Minimum Additional Roads

You are given a kingdom with n cities and m existing roads connecting some pairs of cities. In addition, there are k pivotal pairs of cities. A direct road must exist between each pivotal pair. If a pivotal pair is not directly connected by an existing road, a new road must be constructed. After ensuring all pivotal pairs have a direct road, the kingdom must also be fully connected (any city can be reached from any other city).

Your task is to determine the minimum number of additional roads required such that:

• For each pivotal pair (a, b), there is a direct road between city a and city b.
• The entire kingdom becomes connected.

The final answer is given by the formula:

$$answer = |P| + (C - 1)$$

where $$|P|$$ is the number of pivotal roads that needed to be added because they were missing, and C is the number of connected components in the graph after adding the pivotal roads.

inputFormat

The input is read from stdin and has the following format:

 n m k
 u1 v1
 u2 v2
 ...

================================

## Task description:
Summarize the roads problem above in exactly two sentences.

================================

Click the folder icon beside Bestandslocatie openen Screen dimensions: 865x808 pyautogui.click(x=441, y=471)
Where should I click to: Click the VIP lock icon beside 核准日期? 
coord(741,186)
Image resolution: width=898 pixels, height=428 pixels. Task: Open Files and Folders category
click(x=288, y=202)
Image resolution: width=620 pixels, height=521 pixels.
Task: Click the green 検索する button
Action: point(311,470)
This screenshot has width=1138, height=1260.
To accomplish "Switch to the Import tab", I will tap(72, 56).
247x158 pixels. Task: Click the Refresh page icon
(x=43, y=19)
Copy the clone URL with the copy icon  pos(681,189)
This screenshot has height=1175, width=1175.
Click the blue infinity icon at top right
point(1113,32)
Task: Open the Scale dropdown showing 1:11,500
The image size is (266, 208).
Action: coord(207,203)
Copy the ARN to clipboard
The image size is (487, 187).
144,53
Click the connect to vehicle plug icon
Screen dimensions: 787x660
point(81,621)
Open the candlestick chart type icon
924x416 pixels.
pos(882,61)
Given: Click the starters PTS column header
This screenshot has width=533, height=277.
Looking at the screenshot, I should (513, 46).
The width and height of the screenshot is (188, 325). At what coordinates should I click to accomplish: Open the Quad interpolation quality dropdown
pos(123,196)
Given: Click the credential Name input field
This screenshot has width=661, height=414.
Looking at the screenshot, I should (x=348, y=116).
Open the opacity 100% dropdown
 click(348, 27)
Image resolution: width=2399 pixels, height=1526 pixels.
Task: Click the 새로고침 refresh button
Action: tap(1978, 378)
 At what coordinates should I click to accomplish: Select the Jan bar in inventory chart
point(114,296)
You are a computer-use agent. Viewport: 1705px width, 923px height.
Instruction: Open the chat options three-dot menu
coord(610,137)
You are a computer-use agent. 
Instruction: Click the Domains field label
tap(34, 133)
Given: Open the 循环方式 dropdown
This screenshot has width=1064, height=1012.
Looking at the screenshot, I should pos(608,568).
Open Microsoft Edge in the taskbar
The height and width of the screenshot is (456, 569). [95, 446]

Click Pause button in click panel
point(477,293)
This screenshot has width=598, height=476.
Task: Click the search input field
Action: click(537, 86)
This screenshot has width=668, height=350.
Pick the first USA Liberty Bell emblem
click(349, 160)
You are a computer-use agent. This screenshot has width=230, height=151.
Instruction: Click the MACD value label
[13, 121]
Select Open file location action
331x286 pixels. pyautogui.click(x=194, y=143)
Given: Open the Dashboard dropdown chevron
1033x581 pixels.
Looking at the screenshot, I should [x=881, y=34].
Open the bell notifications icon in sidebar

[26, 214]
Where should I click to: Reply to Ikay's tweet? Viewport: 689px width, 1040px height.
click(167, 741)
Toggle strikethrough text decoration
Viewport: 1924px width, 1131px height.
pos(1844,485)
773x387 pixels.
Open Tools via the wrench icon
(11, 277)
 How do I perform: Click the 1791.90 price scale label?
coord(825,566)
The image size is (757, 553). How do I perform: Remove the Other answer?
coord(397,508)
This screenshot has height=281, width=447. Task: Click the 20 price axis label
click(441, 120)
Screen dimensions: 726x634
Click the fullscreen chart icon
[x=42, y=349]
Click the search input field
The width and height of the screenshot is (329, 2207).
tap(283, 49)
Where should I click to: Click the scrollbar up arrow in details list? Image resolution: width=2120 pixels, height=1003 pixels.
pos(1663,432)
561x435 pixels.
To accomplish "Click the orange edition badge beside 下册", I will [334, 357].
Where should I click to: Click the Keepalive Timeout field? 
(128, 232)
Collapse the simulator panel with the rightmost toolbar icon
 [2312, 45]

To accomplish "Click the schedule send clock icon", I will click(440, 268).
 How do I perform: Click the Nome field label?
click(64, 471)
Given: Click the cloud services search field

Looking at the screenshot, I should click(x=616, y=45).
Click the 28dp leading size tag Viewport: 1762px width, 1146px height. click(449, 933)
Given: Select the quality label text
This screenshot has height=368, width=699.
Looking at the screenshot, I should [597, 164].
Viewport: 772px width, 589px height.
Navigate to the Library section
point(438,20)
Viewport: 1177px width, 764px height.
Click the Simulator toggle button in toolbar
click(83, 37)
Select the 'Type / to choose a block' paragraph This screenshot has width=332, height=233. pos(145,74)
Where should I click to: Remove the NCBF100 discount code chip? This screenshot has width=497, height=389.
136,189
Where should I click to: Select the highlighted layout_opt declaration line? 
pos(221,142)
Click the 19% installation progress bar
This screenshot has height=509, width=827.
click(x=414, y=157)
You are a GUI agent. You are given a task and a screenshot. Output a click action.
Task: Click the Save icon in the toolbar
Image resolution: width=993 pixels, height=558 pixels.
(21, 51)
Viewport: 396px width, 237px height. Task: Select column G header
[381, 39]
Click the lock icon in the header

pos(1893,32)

================================

## Written answer:
A kingdom has n cities and m existing roads, and each of k pivotal pairs of cities must be joined by a direct road, so a new road is built for any pivotal pair that lacks one. The task is to find the minimum number of additional roads so that every pivotal pair has a direct road and the whole kingdom is connected, and this number equals |P| + (C - 1), where |P| is the count of missing pivotal roads that were added and C is the number of connected components after adding them.